═══ Material supplied ═══

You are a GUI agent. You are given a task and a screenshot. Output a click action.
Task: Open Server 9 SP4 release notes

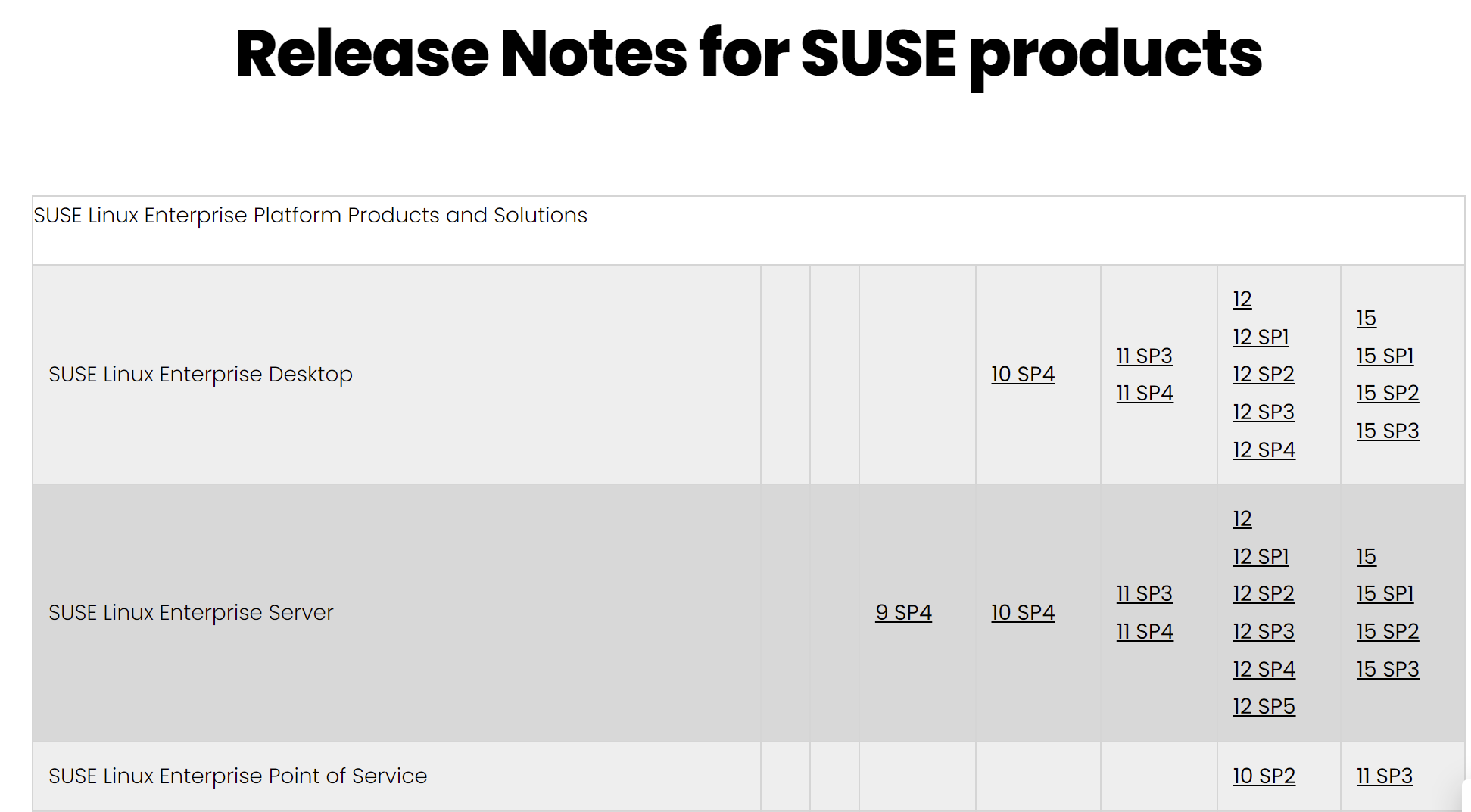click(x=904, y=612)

═══
═══ Material supplied ═══

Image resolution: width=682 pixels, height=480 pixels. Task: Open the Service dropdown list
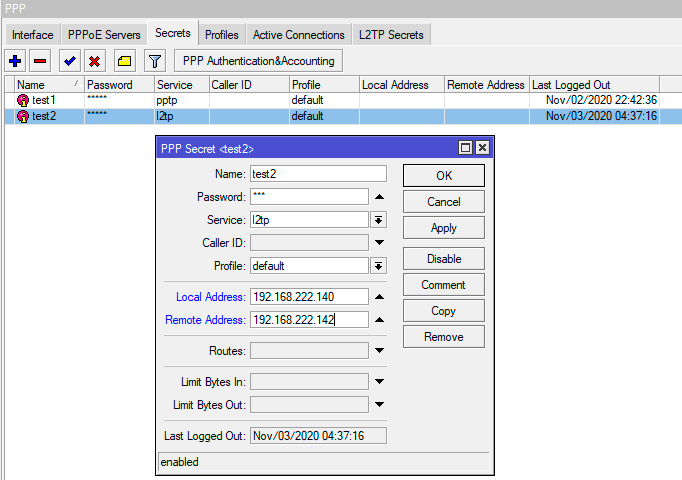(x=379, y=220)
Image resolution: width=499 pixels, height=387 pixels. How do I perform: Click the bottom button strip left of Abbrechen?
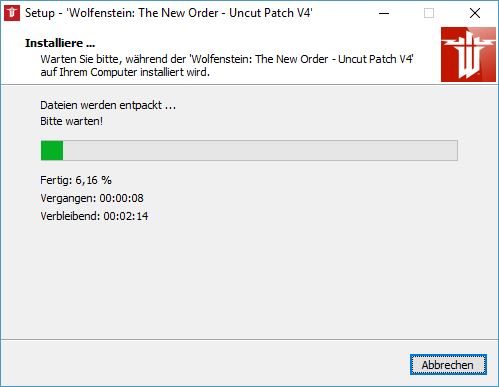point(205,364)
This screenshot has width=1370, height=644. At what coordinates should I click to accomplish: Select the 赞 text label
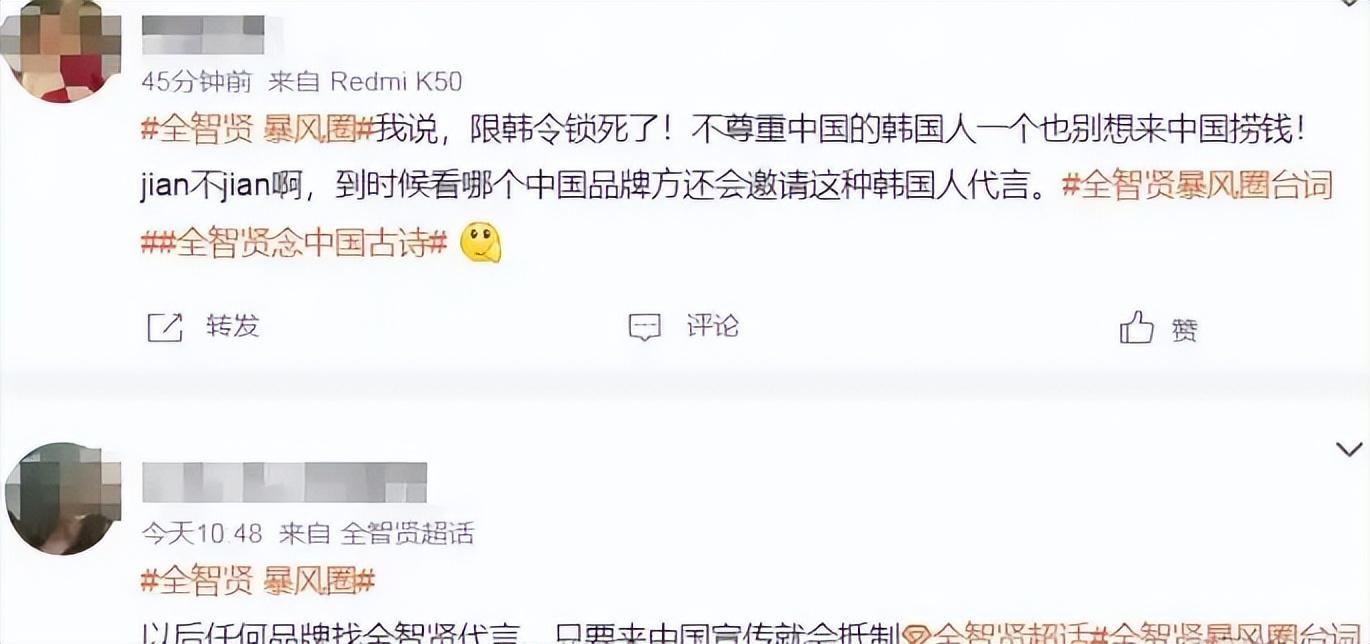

═══

Your answer should be every line above that contains the word "screenshot".

You are a GUI agent. You are given a task and a screenshot. Output a click action.
This screenshot has width=1370, height=644. At what coordinates should I click to accomplish: Select the 赞 text label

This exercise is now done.